Vers des milieux de soins arc-en-ciel

Pour beaucoup de personnes âgées, les résidences privées pour aînés (RPA) et les centres d’hébergement de soins de longue durée (CHSLD) sont synonymes de risque de maltraitance. C’est particulièrement vrai pour les personnes issues de la communauté LGBTQ+, chez qui le vieillissement fait aussi mûrir la crainte de devoir quitter la maison pour un milieu peu inclusif.

« Là, je m’en sors pas pire, mais ça m’inquiète », admet Chloé Viau, 72 ans, transgenre et lesbienne. Celle-ci habite encore dans son propre logement, mais après avoir eu des problèmes de santé au cours des dernières années, elle a entamé une réflexion sur son éventuel déménagement dans un milieu de soins.

Ayant subi une opération chirurgicale d’affirmation de genre, Mme Viau nécessite maintenant un entretien quotidien. Elle sait que le personnel soignant devra être ouvert d’esprit. Elle craint « la discrimination en douce ».

« Ma mère vit dans une RPA, confie d’ailleurs Mme Viau. Je sens qu’il n’y pas d’ouverture quand on me voit arriver là. Je ne suis pas à l’aise. »

La crainte de Mme Viau est généralisée chez les personnes âgées issues de la communauté. Selon l’organisme Egale Canada, 52 % des aîné(e)s LGBTQ+ canadiens et canadiennes craignent de devoir retourner dans le placard après avoir intégré un milieu de soins résidentiel pour éviter d’être confronté(e)s à des comportements discriminatoires.

Un cycle d’invisibilisation

Les milieux de soins préconisent des approches renforçant l’hétéronormativité, défini comme étant un « préjugé culturel et sociétal, souvent inconscient, qui ignore ou a pour effet de sous-représenter la diversité sexuelle en supposant que toutes les personnes sont hétérosexuelles ».

Souvent, le personnel des milieux de soins s’attend à ce que les résidents et les résidentes LGBTQ+ restent discrets et discrètes quant à leur identité, explique Line Chamberland, sociologue et professeure associée au Département de sexologie à l’Université du Québec à Montréal (UQAM).

En raison de cette présomption d’hétérosexualité, la sociologue estime que les milieux qui promettent de traiter tout le monde de la même façon ne rendent pas nécessairement service aux personnes LGBTQ+. « Ça ne suffit pas pour rassurer les personnes gaies et lesbiennes.

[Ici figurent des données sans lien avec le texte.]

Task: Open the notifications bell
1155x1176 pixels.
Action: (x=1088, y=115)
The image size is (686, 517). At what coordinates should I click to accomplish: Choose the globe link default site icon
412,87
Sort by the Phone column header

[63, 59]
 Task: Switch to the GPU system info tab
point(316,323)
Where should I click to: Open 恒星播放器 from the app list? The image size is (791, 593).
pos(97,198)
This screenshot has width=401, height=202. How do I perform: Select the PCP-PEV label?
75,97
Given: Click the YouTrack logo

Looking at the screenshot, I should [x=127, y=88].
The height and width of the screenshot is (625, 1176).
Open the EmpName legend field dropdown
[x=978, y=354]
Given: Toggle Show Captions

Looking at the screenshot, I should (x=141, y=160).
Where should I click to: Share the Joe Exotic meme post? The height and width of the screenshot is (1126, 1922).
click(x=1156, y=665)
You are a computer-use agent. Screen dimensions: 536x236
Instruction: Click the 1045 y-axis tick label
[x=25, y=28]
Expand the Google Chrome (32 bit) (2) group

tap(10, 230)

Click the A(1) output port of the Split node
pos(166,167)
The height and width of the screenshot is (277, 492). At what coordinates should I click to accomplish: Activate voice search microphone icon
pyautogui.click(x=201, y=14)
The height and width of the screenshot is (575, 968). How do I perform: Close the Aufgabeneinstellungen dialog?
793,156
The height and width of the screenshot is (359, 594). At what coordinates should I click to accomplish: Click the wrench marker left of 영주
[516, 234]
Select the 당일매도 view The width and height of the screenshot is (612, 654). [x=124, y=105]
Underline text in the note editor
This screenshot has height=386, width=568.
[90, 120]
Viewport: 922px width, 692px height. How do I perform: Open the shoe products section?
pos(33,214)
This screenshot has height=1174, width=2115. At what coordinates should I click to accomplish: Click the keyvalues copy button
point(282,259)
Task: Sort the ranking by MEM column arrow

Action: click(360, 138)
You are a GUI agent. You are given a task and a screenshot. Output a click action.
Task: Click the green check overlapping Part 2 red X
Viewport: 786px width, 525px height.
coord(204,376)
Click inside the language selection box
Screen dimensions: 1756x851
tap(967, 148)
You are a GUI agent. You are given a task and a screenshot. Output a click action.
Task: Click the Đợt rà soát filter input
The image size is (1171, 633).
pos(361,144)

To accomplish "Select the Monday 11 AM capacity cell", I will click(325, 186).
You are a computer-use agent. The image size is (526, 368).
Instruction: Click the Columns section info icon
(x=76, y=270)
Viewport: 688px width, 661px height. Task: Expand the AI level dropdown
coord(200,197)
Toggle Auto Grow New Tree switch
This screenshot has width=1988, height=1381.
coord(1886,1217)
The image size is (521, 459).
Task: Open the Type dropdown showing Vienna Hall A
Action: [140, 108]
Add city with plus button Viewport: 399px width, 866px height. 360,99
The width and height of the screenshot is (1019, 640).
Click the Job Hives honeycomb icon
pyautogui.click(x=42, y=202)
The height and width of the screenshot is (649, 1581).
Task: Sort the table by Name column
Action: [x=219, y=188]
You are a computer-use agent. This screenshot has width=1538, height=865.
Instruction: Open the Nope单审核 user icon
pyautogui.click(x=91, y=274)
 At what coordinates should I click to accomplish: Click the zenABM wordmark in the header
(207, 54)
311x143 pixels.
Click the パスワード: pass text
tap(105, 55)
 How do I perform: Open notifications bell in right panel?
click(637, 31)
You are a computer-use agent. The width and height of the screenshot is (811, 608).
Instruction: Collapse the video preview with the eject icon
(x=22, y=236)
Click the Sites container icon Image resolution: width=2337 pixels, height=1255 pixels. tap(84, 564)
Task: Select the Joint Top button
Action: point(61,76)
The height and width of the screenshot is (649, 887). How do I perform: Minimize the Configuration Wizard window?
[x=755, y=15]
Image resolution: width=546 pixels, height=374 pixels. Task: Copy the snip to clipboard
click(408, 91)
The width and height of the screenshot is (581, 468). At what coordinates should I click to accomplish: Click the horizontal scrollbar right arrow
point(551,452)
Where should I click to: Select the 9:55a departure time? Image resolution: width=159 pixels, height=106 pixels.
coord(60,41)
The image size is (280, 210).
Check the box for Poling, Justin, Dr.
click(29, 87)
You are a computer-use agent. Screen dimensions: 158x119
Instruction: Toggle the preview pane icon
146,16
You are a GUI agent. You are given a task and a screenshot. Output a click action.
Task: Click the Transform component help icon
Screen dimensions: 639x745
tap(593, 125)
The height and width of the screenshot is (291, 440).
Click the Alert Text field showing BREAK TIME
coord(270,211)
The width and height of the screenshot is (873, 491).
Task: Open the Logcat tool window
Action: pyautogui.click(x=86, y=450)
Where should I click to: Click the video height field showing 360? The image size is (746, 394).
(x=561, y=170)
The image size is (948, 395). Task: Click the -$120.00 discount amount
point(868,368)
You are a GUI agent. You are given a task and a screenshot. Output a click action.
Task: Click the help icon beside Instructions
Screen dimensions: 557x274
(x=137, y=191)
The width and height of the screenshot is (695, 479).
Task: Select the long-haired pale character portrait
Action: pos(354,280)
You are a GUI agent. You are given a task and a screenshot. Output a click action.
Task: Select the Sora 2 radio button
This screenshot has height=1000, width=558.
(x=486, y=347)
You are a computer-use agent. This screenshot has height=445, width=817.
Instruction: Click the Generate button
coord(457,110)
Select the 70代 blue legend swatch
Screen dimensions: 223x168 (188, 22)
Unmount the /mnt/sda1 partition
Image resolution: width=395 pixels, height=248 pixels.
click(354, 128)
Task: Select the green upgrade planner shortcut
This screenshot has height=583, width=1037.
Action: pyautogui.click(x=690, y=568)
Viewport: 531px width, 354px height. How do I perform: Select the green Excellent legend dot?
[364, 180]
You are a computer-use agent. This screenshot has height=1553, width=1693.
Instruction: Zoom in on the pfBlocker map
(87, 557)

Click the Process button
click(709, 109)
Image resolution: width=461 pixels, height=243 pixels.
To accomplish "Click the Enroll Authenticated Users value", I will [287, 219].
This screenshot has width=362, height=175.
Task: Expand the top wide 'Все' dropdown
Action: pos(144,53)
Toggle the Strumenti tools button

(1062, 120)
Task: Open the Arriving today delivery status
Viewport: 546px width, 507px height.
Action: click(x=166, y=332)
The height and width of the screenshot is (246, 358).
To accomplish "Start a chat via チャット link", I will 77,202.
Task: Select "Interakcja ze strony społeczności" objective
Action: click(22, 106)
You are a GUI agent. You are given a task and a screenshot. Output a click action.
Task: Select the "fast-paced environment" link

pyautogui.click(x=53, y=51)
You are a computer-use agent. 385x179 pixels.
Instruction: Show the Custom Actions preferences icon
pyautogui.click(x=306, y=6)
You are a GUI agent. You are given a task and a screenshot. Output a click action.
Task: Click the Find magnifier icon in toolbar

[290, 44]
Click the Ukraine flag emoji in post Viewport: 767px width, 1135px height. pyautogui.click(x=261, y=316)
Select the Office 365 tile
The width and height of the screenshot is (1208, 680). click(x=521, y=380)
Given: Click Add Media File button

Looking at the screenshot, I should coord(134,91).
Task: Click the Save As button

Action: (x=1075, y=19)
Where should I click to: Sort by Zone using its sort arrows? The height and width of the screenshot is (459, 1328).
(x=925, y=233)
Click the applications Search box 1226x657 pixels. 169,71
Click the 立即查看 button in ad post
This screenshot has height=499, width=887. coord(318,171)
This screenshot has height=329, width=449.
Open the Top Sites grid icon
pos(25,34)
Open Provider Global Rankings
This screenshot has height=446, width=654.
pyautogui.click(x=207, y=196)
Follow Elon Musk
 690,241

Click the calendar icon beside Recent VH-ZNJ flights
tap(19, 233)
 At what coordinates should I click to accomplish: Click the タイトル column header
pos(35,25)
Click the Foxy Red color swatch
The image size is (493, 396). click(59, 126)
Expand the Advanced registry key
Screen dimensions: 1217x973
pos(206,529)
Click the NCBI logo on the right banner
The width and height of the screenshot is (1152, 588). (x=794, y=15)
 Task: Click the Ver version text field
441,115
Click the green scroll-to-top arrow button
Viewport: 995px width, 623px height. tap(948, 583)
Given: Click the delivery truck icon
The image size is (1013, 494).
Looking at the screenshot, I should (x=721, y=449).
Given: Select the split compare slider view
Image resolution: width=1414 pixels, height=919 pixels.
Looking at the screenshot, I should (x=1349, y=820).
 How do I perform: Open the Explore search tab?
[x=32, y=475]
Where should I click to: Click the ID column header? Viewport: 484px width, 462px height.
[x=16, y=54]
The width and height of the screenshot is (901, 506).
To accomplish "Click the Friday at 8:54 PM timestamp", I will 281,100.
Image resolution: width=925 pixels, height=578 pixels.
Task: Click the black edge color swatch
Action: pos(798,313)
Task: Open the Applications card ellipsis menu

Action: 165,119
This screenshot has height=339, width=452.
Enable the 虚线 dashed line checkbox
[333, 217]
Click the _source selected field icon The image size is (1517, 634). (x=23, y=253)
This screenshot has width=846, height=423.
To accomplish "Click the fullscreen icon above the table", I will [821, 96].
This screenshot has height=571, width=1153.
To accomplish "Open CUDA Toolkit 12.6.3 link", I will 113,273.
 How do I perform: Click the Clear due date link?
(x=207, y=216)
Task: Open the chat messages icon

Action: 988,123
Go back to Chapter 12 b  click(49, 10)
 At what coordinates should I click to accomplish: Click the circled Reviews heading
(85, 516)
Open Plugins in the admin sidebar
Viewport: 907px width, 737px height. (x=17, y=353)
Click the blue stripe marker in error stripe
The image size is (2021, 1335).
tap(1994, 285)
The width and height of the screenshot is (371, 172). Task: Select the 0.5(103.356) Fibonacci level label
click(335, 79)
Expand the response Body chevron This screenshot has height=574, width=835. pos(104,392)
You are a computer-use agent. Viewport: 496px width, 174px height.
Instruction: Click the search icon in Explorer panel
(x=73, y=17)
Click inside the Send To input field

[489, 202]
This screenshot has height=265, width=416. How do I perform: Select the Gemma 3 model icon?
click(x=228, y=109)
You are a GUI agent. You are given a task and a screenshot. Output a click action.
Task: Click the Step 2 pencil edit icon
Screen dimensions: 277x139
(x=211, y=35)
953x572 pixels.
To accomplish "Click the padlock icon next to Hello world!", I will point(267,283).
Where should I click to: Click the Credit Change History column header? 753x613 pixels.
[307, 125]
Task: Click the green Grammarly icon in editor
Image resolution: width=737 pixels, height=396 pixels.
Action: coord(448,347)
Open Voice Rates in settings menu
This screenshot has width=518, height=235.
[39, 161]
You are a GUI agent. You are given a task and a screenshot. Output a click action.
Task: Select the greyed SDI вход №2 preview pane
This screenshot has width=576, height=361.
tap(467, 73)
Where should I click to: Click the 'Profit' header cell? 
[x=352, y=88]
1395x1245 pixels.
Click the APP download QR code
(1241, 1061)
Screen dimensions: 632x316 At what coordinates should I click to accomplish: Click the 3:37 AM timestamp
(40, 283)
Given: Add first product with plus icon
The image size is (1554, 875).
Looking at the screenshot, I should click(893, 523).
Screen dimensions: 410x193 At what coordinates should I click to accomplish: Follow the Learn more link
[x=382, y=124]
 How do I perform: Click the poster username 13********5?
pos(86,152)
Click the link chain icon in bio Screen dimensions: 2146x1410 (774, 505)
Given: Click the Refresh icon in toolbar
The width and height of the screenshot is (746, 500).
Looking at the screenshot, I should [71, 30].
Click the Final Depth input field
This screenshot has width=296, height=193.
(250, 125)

On ne s’intéresse pas assez aux expériences qui les rendent spécifiques », affirme-t-elle.

Un cercle vicieux peut en découler : ces aîné(e)s sont invisibilisé(e)s, aucune mesure n’est donc prise pour les inclure, ce qui les rend encore plus invisibles, souligne Julien Rougerie, intervenant de la Fondation Émergence, un organisme à but non-lucratif qui lutte contre l’homophobie et la transphobie. Il signale même « [qu’il] n’y a pas si longtemps, c’était difficile à croire pour certains qu’il existait des personnes âgées LGBTQ+ ».

Détenir les bons outils

En 2009, la Fondation Émergence a mis sur pied la formation Pour que vieillir soit gai. D’une durée de deux heures, elle est offerte gratuitement au personnel de divers milieux qui souhaitent s’outiller pour devenir plus inclusifs.

L’objectif est de « briser le tabou » lié à la diversité sexuelle.

La formation s’accompagne par du matériel éducatif comme des guides. Une exposition pédagogique est aussi disponible pour être affichée temporairement.

Julien Rougerie rapporte que 1500 personnes ont été formées jusqu’à maintenant, et que les demandes augmentent constamment.

Les Habitations Nouvelles Avenues (HNA) font partie des rares organismes à inviter leurs locataires à participer à la formation. « L’impact est là, c’est là qu’on peut ouvrir la discussion », affirme l’intervenant communautaire Samuel Raymond, qui travaille pour HNA.

Un processus constant

« Un drapeau ne suffit pas pour être inclusif », fait toutefois valoir Mme Chamberland. Si la professeure estime que la sensibilisation reste la première étape vers une plus grande inclusivité, pour elle, la principale lacune des formations de ce genre, c’est qu’elles ne prennent pas en compte le roulement constant des membres du personnel.

La Fondation Émergence souhaite rendre sa formation obligatoire à travers le Québec.

De son côté, Chloé Viau s’implique au sein de plusieurs organismes LGBTQ+ en livrant des témoignages depuis son coming out, en 2016. « Je suis certaine que si jamais j’ai à entrer dans une RPA parce que le besoin se fera sentir, je vais continuer à faire ce que je fais, à l’intérieur du centre même, et dans la communauté en général », semble-t-elle promettre, le sourire aux lèvres.